• [Saved entries]:
=== Begin Enclosure ===
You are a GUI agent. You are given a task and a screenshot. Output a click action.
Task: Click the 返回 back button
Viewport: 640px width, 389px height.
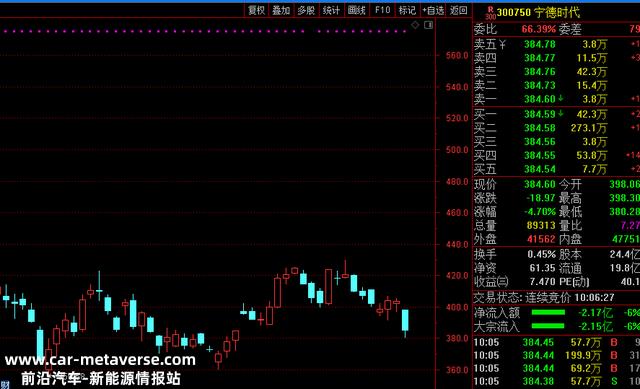pos(458,10)
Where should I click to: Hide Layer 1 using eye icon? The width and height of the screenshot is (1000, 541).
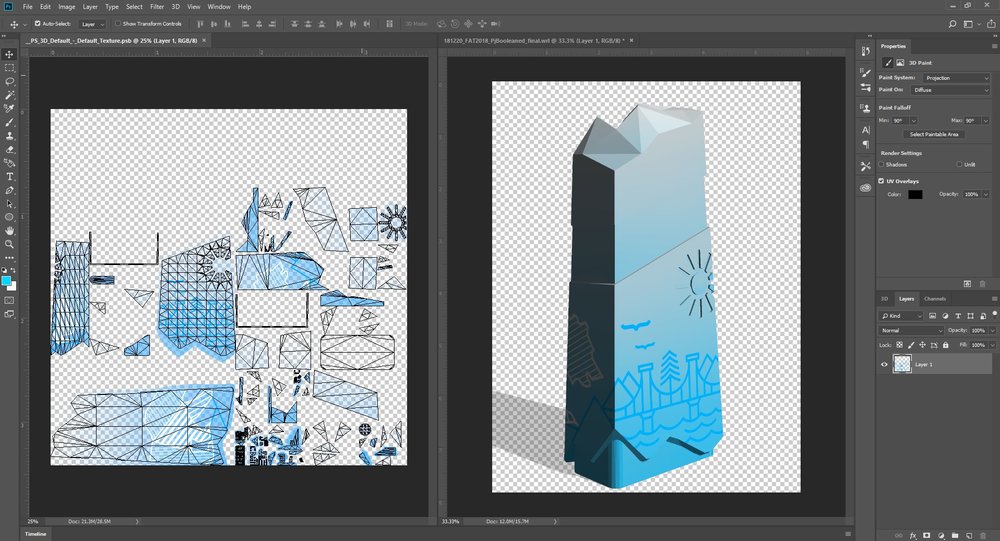(x=884, y=365)
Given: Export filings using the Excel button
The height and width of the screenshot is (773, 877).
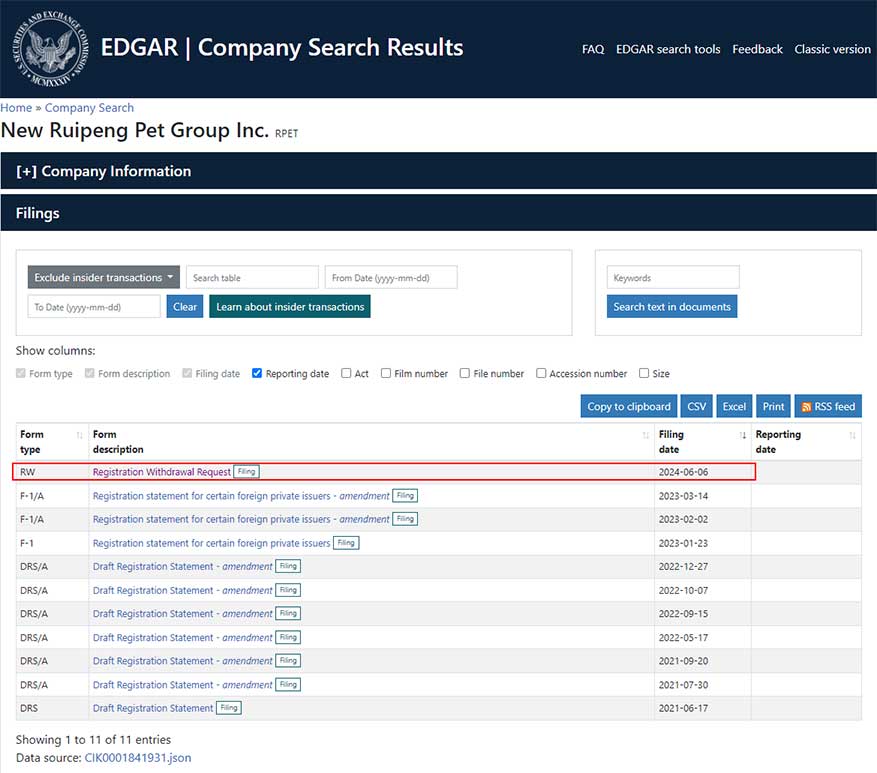Looking at the screenshot, I should point(734,406).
=== End Enclosure ===
• [EXERCISE DESCRIPTION]: With pictures left out, repeat exactly the lines from the line bearing "Viewport: 640px width, 389px height." through the final line of the records above.

• [TASK ANSWER]:
Viewport: 640px width, 389px height.
pos(458,10)
Where should I click to: Hide Layer 1 using eye icon? The width and height of the screenshot is (1000, 541).
(x=884, y=365)
Given: Export filings using the Excel button
The height and width of the screenshot is (773, 877).
Looking at the screenshot, I should point(734,406).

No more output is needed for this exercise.